→ REQUIREMENT:
The lines to copy are those in the records below that hold the word "screenshot".

━━━

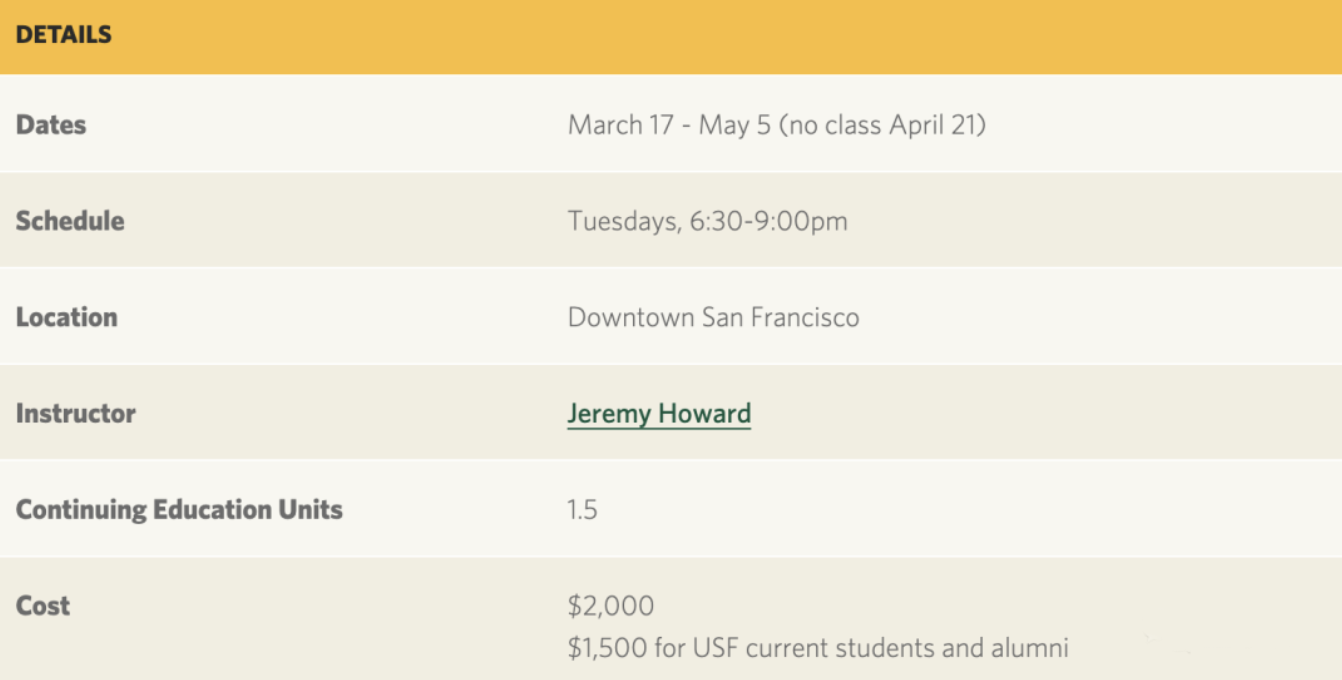Select the Cost row label
Image resolution: width=1342 pixels, height=680 pixels.
coord(43,606)
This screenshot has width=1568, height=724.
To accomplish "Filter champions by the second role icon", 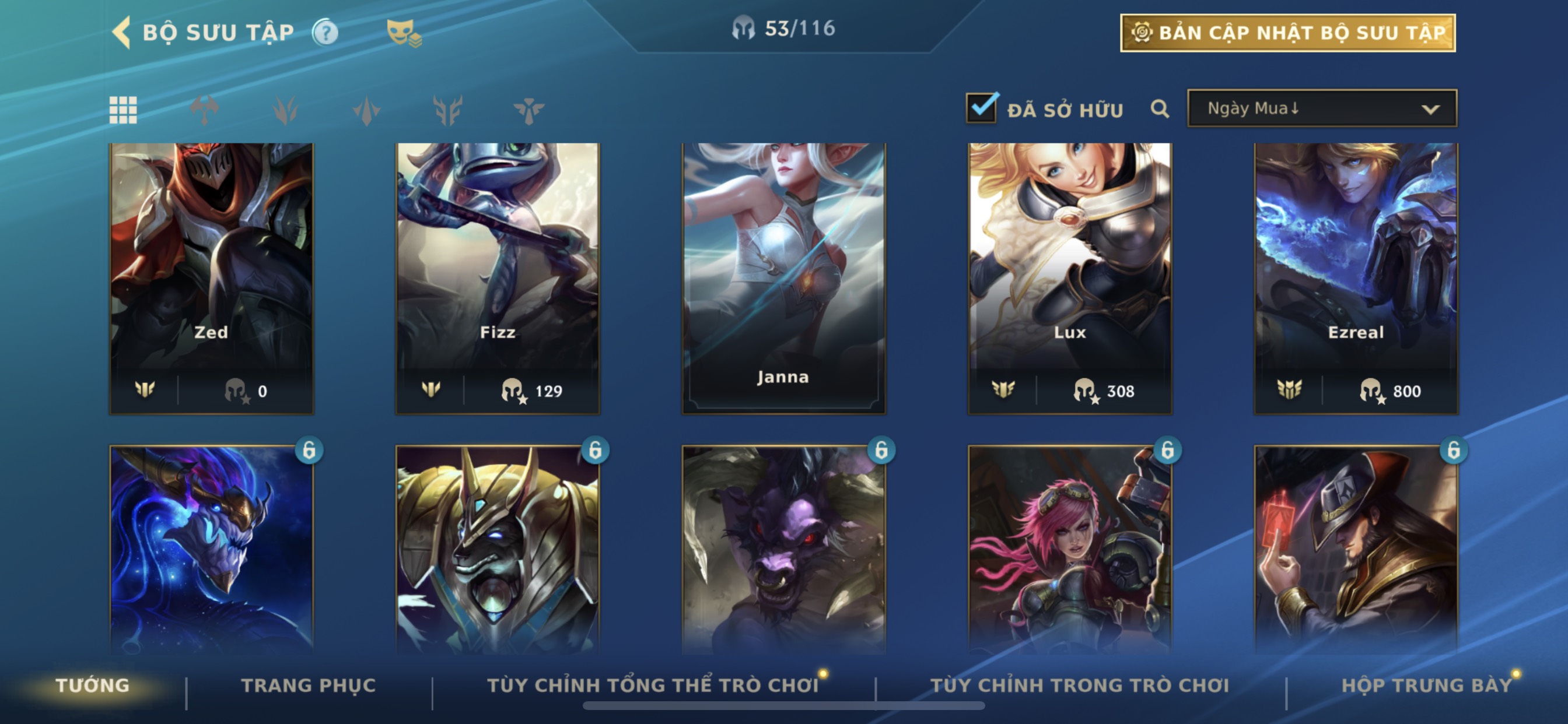I will [285, 110].
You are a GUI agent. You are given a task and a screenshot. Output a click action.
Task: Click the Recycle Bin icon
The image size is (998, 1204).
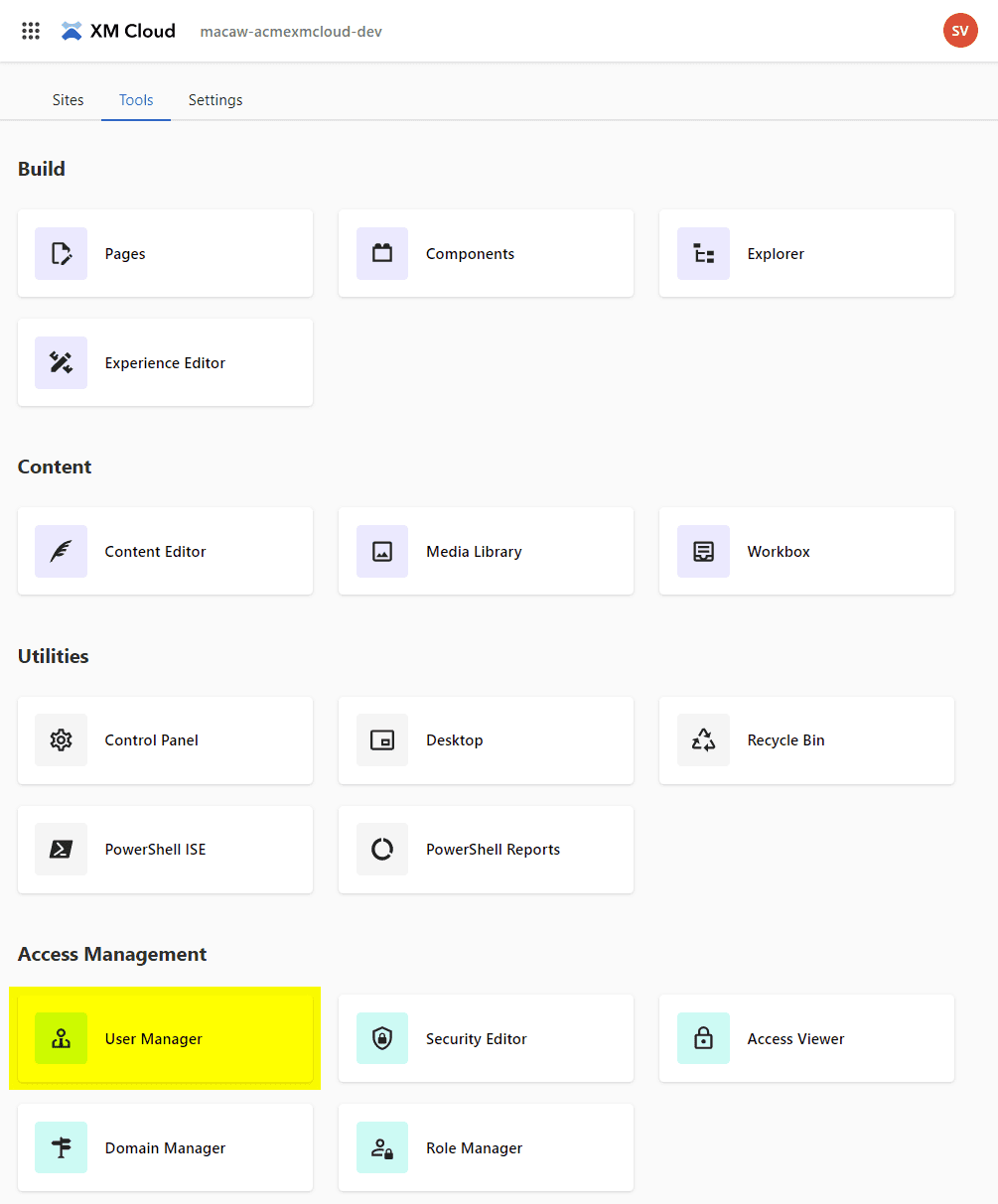coord(703,739)
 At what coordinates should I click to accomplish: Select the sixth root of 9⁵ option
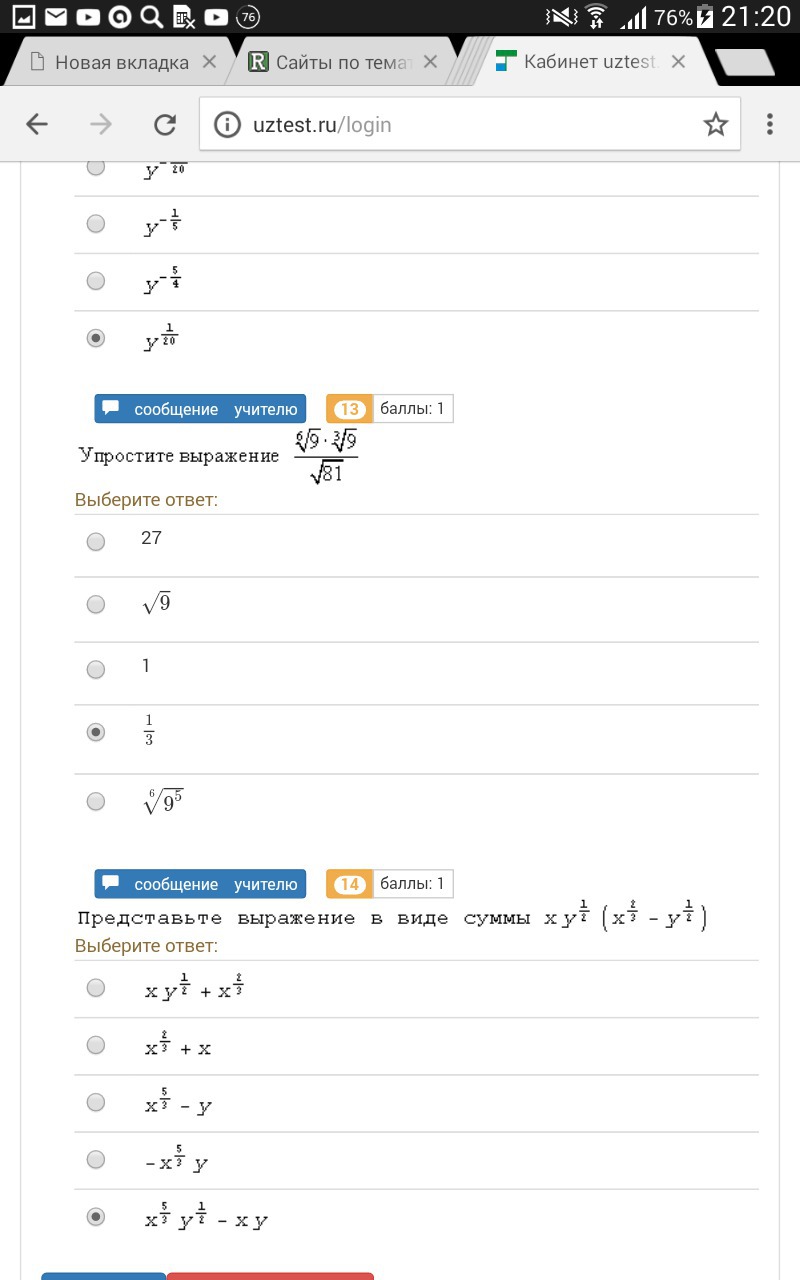(x=96, y=801)
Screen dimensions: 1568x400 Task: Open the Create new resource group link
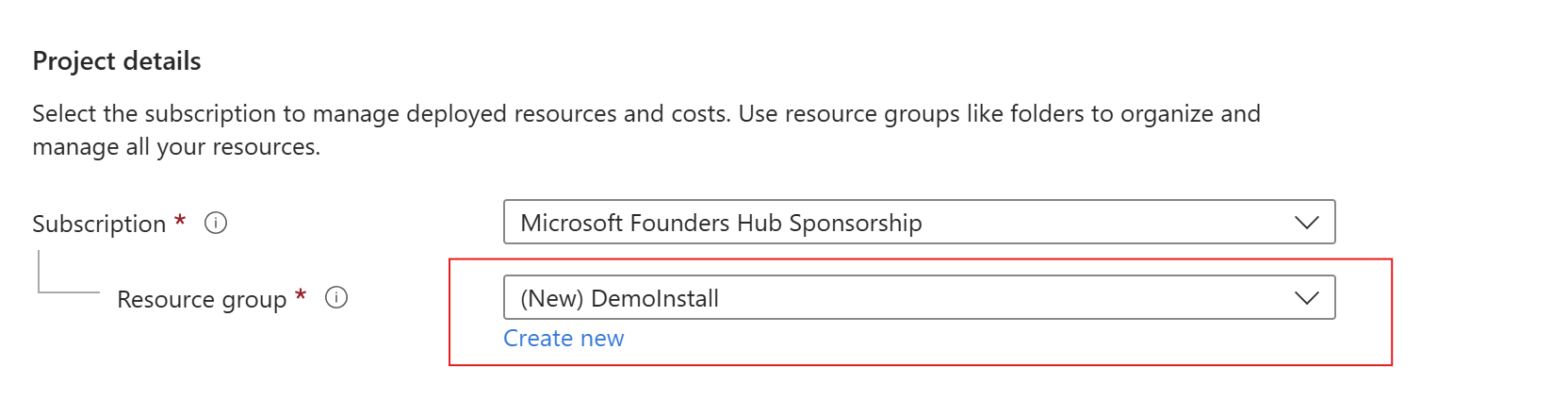564,338
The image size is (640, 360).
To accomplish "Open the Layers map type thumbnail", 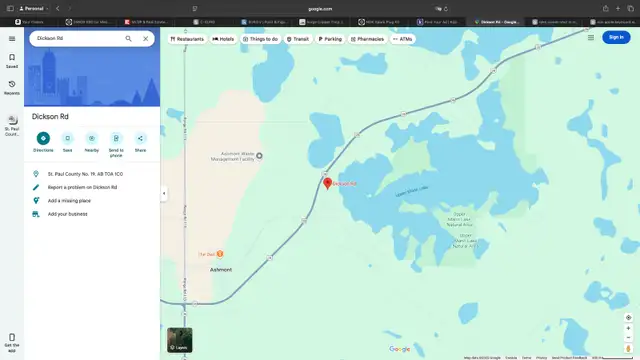I will pos(180,340).
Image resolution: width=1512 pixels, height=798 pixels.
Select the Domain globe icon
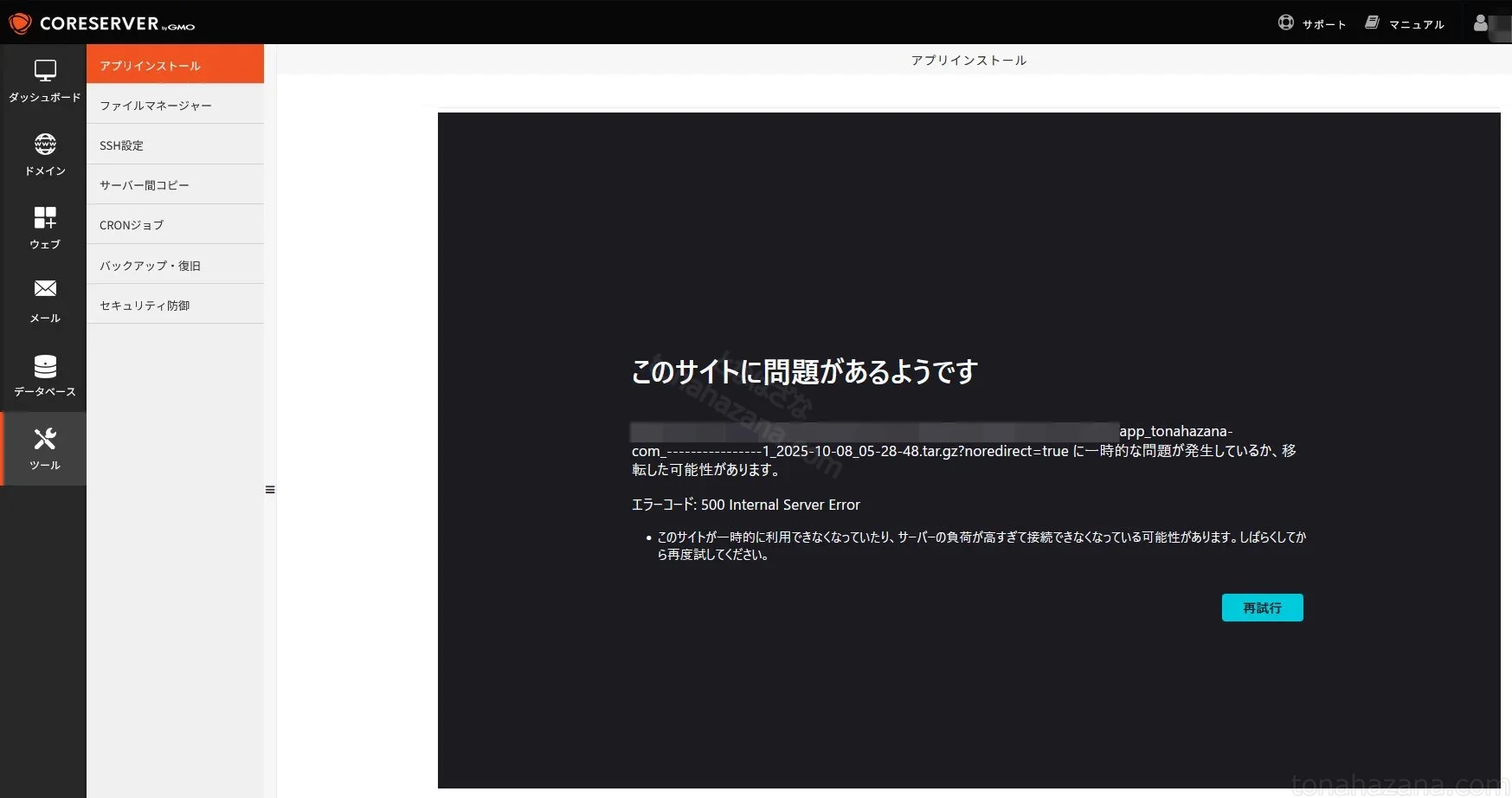(45, 145)
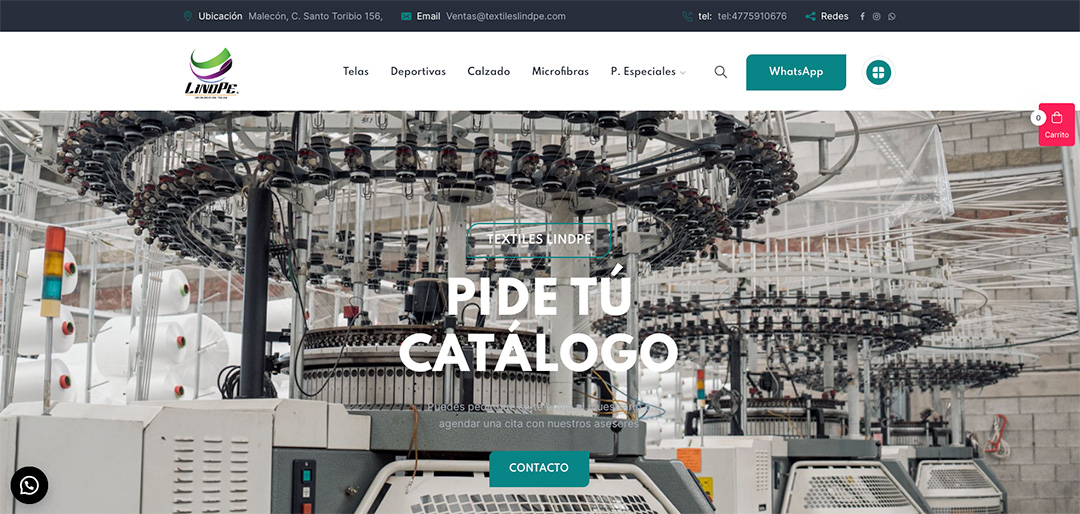Image resolution: width=1080 pixels, height=514 pixels.
Task: Select Calzado in the navigation
Action: (488, 72)
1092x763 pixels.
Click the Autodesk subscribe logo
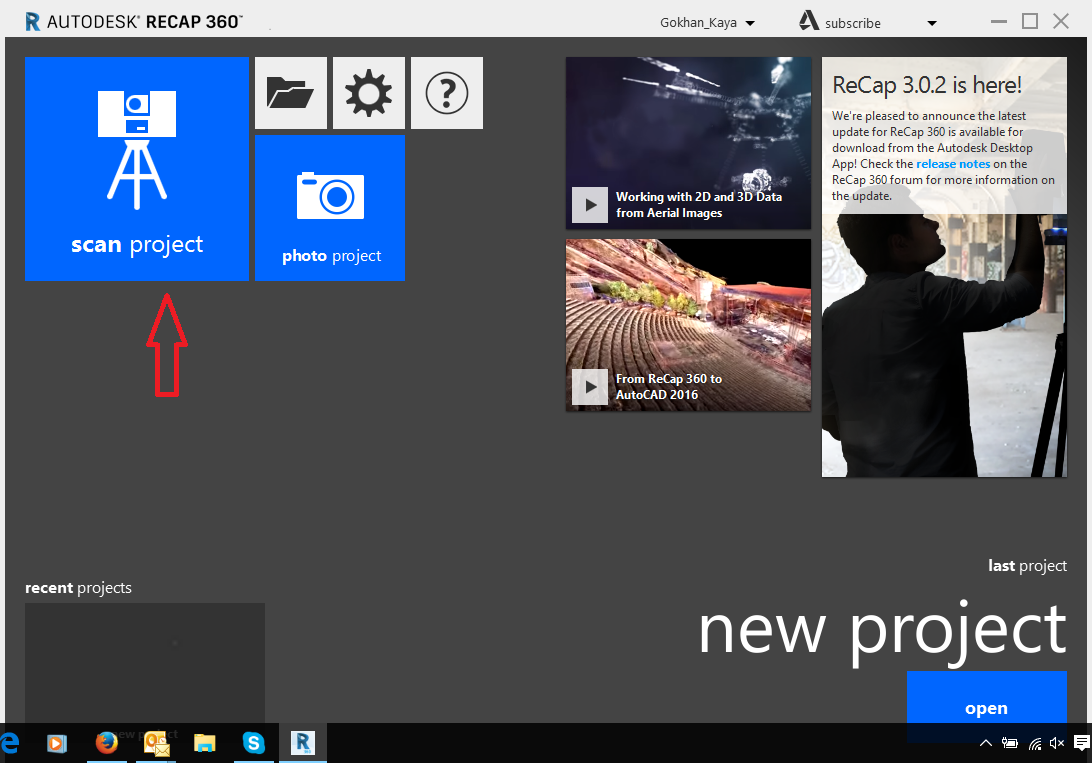[x=809, y=21]
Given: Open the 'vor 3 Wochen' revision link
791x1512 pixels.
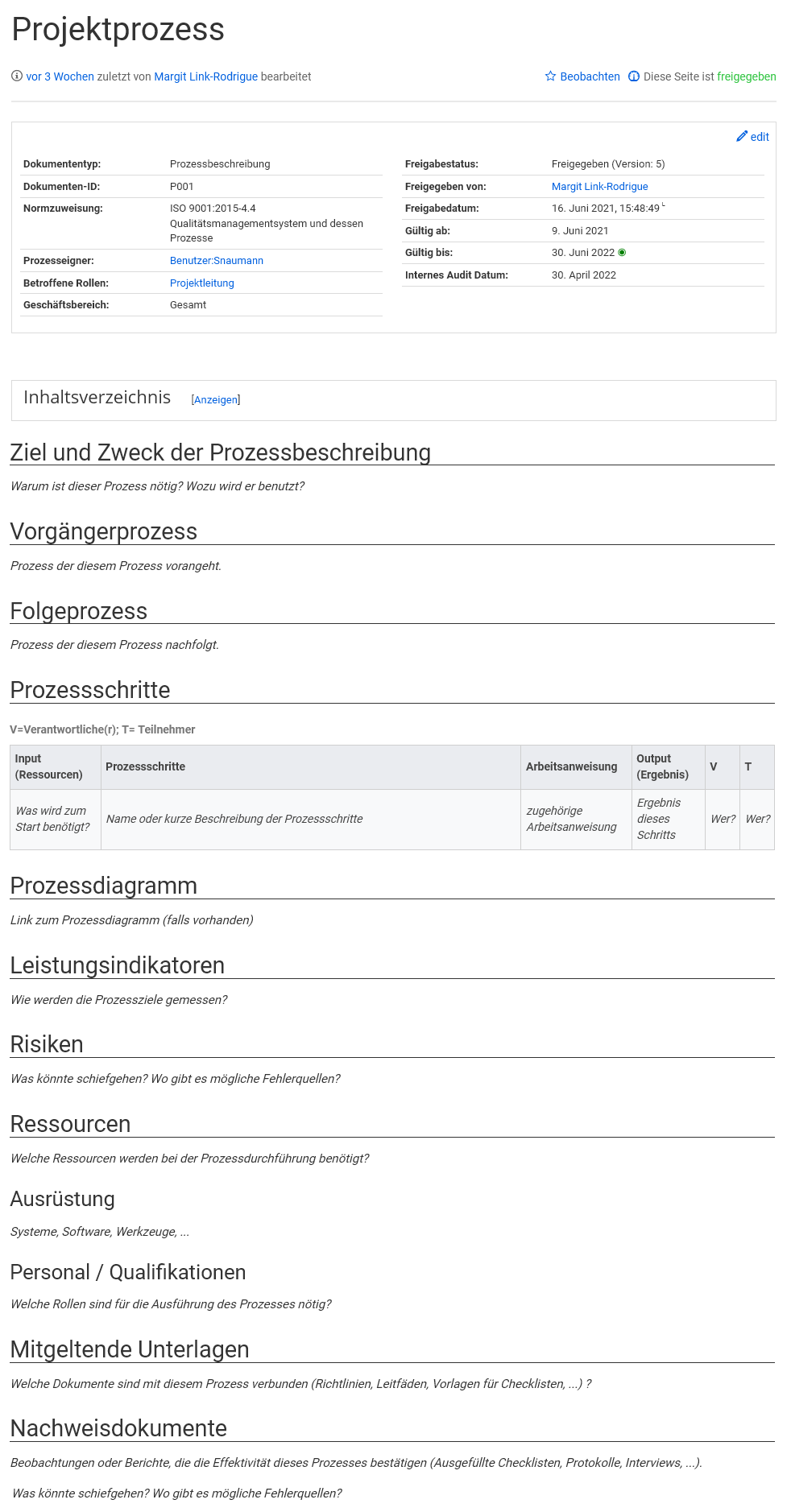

━━━

→ OUTPUT FOR THIS EXERCISE:
This screenshot has width=1568, height=724.
You are a GUI agent. You are given a task and a screenshot. Output a click action.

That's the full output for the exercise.